Réunis ce vendredi à Jeddah à l’initiative du prince héritier saoudien Mohammed ben Salmane, le président turc Recep Tayyip Erdogan et le Premier ministre pakistanais Shehbaz Sharif s’apprêtent à concrétiser un rapprochement stratégique. Sur fond d’instabilité régionale et de tensions militaires au Moyen-Orient, les trois puissances sunnites prévoient d’officialiser un accord de défense mutuelle d’une portée inédite.
Vers un accord de sécurité mutuelle à Jeddah
Ce projet de pacte militaire vient concrétiser une alliance stratégique entre Riyad, Islamabad et Ankara. Déjà liée au Pakistan par un accord de défense signé en 2025, l’Arabie saoudite élargit son dispositif de sécurité en y intégrant la Turquie. Cette initiative tripartite rassemble des capacités militaires complémentaires, combinant l’influence diplomatique de Riyad, la force armée turque membre de l’OTAN et la puissance nucléaire pakistanaise face aux incertitudes sécuritaires de la région.

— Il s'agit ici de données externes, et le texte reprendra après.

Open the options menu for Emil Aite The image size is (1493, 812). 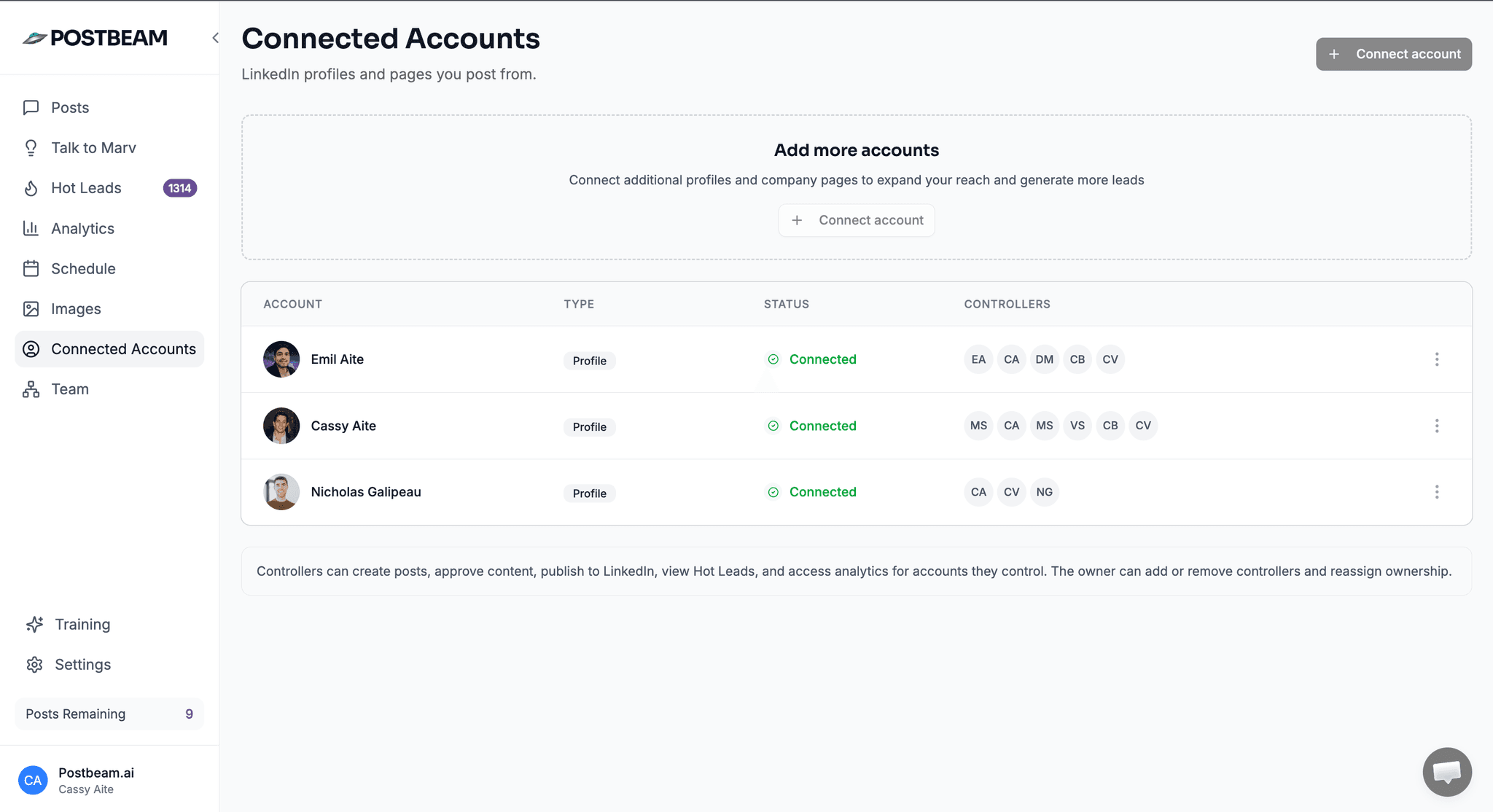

Un sommet dans un contexte régional sous tension
L’initiative intervient alors que le détroit d’Ormuz fait l’objet d’intenses tractations diplomatiques, menées notamment avec l’appui d’Oman, pour rétablir la sécurité des voies maritimes commerciales. Dans le même temps, la résurgence des attaques des rebelles houthis au Yémen, ayant récemment causé des dégâts dans le sud saoudien et de lourdes pertes au sein des forces gouvernementales yéménites, accentue la pression sur la sécurité régionale et les routes de transit en mer Rouge.